Cu- and P-co-doped nitrogen-doped hierarchical carbon for enhanced oxygen reduction reaction in zinc–air batteries

Abstract

High-performance Fe-based nitrogen-doped carbon oxygen reduction catalysts have been widely reported, but the Fenton reaction faced by such catalysts has hindered their practical application in fuel cells. The development of inexpensive, effective, and durable non-Fe nitrogen-doped carbon electrocatalysts is important for advancing fuel cell technology.

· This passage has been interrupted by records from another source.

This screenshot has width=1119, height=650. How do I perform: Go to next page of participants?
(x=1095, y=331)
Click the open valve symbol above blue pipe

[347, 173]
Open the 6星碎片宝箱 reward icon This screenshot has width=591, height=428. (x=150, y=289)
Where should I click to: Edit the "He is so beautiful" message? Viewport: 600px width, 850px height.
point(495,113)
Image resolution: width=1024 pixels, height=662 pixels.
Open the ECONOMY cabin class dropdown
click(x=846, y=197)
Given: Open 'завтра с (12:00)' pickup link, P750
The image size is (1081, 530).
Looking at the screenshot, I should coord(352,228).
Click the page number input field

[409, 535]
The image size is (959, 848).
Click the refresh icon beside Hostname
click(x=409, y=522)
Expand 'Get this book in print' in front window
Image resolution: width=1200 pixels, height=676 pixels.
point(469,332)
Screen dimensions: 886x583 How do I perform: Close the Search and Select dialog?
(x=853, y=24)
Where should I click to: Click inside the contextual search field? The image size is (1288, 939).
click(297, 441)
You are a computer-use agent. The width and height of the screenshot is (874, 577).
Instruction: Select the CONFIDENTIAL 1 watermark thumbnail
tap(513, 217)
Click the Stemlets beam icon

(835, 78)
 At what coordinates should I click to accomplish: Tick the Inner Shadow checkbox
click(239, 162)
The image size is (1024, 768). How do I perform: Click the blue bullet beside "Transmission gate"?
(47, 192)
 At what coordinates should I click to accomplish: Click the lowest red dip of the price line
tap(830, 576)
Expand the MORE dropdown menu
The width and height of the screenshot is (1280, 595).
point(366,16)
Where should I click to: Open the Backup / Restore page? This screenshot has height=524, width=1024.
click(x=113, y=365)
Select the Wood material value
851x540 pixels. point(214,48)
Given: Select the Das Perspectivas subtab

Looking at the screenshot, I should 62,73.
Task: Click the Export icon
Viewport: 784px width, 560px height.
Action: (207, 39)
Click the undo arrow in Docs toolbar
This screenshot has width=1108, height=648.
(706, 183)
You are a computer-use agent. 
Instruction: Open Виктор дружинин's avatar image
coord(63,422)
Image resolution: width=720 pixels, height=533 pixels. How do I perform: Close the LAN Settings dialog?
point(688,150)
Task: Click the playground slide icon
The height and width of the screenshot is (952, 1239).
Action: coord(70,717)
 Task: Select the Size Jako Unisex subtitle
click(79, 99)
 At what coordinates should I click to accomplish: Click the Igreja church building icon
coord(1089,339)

In this work, we have introduced a molecular coordination chemistry method to synthesize a Cu- and P-co-doped nitrogen-doped hierarchical carbon (Cu–P–N–C) oxygen reduction reaction (ORR) electrocatalyst by pyrolyzing a mixture of phytate and melamine. The refined Cu–P–N–C material showcased a three-dimensional, porous, interconnected nanosheet structure with an ultra-high specific surface area and an abundance of active sites. The Cu–P–N–C catalyst displayed a half-wave potential (E_1/2) of 0.86 V_RHE, higher than that of commercial Pt/C in 0.1 M KOH. It was also found to maintain an impressive long-term stability, retaining 95.4% of its initial activity after extensive testing. When integrated into zinc–air batteries (ZABs), the Cu–P–N–C electrocatalyst was observed to deliver exceptional performance, achieving a high peak power density of 164.5 mW cm⁻², a promising specific capacity of 807 mA h g⁻¹, and remarkable stability. These findings underscore the potential of Cu–P–N–C as a potential candidate for next-generation ORR electrocatalysts in new energy devices.